Reproduce the lines of the material below verbatim, from the line with "Image resolution: width=2208" up to and including the line with "(x=290, y=107)".
═════ Given records
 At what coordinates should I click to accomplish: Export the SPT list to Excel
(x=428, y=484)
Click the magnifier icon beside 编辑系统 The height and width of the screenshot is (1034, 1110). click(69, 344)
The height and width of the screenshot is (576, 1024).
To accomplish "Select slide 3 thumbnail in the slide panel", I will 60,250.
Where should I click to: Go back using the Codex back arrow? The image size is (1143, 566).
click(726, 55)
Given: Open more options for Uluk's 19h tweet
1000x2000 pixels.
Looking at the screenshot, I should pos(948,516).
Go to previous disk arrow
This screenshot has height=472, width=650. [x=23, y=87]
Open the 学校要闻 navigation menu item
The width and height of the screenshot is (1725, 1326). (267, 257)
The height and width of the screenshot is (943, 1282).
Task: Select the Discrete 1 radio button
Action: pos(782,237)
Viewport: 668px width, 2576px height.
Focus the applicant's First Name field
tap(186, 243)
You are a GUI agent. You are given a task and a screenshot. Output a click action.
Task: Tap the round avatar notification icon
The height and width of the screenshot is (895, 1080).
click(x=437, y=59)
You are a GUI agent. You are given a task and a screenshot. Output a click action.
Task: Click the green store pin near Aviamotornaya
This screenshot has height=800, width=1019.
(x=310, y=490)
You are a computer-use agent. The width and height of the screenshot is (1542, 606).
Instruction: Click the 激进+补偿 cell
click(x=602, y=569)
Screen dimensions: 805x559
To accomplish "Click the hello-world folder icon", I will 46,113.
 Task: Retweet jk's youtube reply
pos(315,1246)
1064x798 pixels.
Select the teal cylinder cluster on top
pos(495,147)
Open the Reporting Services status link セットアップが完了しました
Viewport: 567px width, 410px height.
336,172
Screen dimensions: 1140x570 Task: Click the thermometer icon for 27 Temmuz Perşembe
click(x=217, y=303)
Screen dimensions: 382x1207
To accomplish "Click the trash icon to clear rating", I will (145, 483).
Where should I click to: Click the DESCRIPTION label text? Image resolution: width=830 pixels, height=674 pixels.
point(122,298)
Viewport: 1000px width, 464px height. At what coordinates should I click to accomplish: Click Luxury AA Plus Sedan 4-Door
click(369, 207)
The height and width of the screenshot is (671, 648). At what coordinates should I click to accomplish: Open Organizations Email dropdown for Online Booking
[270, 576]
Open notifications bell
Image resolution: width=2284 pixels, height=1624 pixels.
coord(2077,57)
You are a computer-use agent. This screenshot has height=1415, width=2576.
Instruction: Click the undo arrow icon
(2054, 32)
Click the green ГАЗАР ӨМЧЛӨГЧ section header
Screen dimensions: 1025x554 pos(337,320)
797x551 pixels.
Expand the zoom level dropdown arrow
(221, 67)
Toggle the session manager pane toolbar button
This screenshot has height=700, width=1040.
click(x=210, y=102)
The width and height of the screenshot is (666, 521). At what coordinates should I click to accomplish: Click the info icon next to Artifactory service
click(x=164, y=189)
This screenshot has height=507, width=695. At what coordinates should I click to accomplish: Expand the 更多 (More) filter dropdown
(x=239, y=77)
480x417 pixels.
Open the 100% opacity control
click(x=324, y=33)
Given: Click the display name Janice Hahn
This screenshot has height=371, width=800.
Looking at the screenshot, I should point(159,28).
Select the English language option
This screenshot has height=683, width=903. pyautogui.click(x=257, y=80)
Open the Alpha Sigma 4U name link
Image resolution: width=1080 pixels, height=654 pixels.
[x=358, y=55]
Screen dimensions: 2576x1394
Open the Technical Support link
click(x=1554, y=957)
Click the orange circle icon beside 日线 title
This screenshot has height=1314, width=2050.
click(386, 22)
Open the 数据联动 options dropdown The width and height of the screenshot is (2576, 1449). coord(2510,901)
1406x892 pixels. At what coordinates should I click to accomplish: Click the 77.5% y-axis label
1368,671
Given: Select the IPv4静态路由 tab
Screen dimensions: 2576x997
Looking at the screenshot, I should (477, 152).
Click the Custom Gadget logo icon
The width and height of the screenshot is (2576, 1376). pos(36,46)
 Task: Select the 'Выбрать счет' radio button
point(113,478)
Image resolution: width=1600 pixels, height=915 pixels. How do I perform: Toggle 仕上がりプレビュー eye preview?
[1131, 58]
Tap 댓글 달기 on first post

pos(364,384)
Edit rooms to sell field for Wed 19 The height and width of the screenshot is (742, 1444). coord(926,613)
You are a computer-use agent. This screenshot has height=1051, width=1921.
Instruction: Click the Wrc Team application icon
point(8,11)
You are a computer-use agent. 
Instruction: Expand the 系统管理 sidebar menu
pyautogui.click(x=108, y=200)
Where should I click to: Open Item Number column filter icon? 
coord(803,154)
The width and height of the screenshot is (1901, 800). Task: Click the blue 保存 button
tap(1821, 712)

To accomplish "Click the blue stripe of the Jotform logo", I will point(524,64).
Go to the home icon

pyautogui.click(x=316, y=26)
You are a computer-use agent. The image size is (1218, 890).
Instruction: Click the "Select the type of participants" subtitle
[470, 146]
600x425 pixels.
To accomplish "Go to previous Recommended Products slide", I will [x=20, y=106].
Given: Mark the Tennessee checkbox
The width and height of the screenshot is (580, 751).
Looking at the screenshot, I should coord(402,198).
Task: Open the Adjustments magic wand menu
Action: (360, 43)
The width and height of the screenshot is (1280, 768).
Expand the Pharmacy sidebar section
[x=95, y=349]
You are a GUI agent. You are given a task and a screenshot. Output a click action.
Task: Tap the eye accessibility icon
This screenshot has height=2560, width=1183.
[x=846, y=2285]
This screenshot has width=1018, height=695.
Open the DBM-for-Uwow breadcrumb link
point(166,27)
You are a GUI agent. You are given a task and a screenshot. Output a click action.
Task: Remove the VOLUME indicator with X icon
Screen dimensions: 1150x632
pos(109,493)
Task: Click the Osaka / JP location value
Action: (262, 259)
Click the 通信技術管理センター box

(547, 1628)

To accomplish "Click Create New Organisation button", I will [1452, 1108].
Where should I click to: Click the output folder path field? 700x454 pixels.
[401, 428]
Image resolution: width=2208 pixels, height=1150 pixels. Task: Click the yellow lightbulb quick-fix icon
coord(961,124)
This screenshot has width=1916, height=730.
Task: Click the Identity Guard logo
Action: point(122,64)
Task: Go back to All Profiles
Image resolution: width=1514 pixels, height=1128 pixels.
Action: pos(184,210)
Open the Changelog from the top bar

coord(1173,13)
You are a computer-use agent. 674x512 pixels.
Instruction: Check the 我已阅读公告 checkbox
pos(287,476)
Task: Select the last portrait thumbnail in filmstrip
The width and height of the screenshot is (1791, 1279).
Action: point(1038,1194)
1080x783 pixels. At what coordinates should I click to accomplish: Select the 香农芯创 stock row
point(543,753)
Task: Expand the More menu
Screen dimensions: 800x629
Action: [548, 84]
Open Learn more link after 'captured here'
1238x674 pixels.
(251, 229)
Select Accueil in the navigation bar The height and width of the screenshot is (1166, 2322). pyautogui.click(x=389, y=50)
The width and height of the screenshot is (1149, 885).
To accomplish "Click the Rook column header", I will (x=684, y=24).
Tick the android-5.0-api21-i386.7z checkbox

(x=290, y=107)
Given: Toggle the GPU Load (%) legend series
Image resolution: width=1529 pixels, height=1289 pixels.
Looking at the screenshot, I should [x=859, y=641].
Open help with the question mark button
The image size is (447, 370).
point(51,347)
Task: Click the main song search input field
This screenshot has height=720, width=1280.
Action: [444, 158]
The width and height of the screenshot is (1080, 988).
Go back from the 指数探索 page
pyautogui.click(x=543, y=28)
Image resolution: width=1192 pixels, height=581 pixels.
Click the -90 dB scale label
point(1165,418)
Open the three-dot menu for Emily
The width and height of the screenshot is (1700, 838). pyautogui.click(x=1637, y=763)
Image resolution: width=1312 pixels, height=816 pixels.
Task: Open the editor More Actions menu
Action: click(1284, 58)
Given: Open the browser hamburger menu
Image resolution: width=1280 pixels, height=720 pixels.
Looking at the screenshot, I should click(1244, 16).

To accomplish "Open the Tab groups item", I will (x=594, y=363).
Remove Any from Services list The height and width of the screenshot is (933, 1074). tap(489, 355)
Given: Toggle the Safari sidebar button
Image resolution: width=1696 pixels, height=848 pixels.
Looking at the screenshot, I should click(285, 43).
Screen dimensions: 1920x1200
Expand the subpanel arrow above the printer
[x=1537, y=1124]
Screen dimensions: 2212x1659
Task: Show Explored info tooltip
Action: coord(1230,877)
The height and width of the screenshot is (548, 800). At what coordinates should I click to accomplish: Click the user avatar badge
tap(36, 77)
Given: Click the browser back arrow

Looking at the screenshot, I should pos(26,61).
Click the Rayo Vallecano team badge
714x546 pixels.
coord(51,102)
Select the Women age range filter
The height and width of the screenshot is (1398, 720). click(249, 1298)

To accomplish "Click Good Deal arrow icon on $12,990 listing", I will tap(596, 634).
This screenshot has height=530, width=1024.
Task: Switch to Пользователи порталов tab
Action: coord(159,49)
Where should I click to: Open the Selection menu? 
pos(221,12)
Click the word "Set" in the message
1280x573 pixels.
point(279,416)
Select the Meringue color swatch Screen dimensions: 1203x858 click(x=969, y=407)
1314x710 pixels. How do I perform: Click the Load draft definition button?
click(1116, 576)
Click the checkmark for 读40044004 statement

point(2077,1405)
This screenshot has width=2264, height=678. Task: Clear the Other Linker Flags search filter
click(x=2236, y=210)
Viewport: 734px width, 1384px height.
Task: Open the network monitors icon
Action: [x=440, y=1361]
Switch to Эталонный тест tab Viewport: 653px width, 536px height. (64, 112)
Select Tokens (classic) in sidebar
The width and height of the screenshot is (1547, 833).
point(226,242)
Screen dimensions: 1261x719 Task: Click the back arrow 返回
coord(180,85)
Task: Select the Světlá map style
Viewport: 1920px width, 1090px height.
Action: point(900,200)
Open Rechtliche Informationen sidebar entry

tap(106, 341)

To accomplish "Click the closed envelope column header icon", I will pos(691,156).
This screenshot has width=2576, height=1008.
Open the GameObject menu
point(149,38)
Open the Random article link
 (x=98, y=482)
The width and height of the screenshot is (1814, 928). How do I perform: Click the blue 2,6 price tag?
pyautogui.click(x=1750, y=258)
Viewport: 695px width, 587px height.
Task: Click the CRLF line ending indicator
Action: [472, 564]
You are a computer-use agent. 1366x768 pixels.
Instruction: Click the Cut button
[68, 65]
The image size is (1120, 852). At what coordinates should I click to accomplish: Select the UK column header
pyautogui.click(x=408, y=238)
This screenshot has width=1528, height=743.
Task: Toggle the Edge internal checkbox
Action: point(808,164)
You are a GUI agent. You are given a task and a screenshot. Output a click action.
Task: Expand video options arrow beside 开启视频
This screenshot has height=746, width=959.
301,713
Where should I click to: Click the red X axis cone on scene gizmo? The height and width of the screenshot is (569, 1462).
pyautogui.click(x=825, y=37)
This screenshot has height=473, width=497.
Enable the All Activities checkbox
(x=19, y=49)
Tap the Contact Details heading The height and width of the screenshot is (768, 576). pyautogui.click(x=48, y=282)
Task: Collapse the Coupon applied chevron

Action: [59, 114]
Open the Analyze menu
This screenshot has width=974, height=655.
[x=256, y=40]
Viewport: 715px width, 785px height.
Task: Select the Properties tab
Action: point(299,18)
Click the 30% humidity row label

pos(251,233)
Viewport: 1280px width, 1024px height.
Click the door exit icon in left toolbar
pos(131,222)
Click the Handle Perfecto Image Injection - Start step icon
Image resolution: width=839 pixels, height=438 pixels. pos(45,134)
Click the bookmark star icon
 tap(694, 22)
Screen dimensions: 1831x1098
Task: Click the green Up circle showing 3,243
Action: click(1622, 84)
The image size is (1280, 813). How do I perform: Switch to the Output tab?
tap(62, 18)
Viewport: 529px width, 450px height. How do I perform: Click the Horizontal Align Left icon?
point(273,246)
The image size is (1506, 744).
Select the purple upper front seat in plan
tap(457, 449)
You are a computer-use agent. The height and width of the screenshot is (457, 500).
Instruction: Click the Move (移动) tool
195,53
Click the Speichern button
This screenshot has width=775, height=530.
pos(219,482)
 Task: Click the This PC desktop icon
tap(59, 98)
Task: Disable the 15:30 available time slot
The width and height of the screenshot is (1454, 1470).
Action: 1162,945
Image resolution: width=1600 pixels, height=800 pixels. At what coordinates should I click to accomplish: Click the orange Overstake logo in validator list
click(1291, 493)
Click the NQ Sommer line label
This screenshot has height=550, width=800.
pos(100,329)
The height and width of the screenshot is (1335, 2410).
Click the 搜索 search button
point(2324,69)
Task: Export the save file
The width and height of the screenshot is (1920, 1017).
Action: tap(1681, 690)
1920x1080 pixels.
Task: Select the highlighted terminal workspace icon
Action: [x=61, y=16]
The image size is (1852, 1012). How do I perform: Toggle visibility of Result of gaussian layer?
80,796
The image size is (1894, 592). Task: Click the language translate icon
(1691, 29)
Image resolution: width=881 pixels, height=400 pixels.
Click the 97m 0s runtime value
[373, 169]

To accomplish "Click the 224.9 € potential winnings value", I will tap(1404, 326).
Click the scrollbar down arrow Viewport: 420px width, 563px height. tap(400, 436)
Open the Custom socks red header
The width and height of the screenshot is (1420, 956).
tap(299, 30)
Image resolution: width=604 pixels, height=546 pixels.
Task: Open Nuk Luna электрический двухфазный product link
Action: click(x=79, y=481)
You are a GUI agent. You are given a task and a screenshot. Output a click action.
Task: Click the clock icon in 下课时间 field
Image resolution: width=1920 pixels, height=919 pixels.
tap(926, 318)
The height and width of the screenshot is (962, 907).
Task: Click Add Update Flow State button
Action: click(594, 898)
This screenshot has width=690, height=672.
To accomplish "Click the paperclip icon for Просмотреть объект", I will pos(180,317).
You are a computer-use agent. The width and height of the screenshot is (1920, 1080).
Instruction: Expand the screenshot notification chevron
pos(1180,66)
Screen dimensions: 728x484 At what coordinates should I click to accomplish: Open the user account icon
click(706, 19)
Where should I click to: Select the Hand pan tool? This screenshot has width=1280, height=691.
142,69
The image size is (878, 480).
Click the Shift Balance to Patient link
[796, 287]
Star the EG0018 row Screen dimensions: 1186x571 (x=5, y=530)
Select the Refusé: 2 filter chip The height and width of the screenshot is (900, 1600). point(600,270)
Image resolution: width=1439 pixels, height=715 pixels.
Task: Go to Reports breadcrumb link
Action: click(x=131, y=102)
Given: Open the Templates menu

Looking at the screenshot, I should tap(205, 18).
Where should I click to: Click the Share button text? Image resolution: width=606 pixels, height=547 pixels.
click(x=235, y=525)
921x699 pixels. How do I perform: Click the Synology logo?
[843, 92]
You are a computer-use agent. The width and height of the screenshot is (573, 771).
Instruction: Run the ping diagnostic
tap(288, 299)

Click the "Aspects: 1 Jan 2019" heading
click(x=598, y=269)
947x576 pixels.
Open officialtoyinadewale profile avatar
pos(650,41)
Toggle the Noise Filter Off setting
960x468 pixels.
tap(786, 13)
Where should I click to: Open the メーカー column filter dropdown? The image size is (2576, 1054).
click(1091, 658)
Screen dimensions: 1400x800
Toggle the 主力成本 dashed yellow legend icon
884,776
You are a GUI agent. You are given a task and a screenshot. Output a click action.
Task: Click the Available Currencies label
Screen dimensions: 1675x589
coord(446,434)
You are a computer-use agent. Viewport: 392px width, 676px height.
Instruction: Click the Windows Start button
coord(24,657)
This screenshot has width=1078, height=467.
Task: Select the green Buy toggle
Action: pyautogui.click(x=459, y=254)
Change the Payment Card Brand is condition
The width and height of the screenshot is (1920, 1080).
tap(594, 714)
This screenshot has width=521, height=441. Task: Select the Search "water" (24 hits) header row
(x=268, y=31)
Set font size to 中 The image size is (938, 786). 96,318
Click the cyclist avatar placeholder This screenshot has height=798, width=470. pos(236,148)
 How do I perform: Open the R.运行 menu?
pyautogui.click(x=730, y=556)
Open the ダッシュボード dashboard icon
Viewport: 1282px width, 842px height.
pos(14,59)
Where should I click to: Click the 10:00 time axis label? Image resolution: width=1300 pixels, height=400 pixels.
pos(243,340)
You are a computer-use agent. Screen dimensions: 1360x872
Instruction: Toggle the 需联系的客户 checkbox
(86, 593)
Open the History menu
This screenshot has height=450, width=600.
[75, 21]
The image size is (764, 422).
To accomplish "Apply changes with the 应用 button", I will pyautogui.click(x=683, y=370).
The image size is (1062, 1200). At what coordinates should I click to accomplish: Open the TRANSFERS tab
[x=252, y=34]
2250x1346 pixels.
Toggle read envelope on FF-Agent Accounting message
══════════
| Output for this task |
Image resolution: width=2208 pixels, height=1150 pixels. Task: Click the yellow lightbulb quick-fix icon
coord(961,124)
This screenshot has width=1916, height=730.
Task: Click the Identity Guard logo
Action: point(122,64)
Task: Go back to All Profiles
Image resolution: width=1514 pixels, height=1128 pixels.
Action: pos(184,210)
Open the Changelog from the top bar

coord(1173,13)
You are a computer-use agent. 674x512 pixels.
Instruction: Check the 我已阅读公告 checkbox
pos(287,476)
Task: Select the last portrait thumbnail in filmstrip
The width and height of the screenshot is (1791, 1279).
Action: point(1038,1194)
1080x783 pixels. At what coordinates should I click to accomplish: Select the 香农芯创 stock row
point(543,753)
Task: Expand the More menu
Screen dimensions: 800x629
Action: [548, 84]
Open Learn more link after 'captured here'
1238x674 pixels.
(251, 229)
Select Accueil in the navigation bar The height and width of the screenshot is (1166, 2322). pyautogui.click(x=389, y=50)
The width and height of the screenshot is (1149, 885).
To accomplish "Click the Rook column header", I will (x=684, y=24).
Tick the android-5.0-api21-i386.7z checkbox

(x=290, y=107)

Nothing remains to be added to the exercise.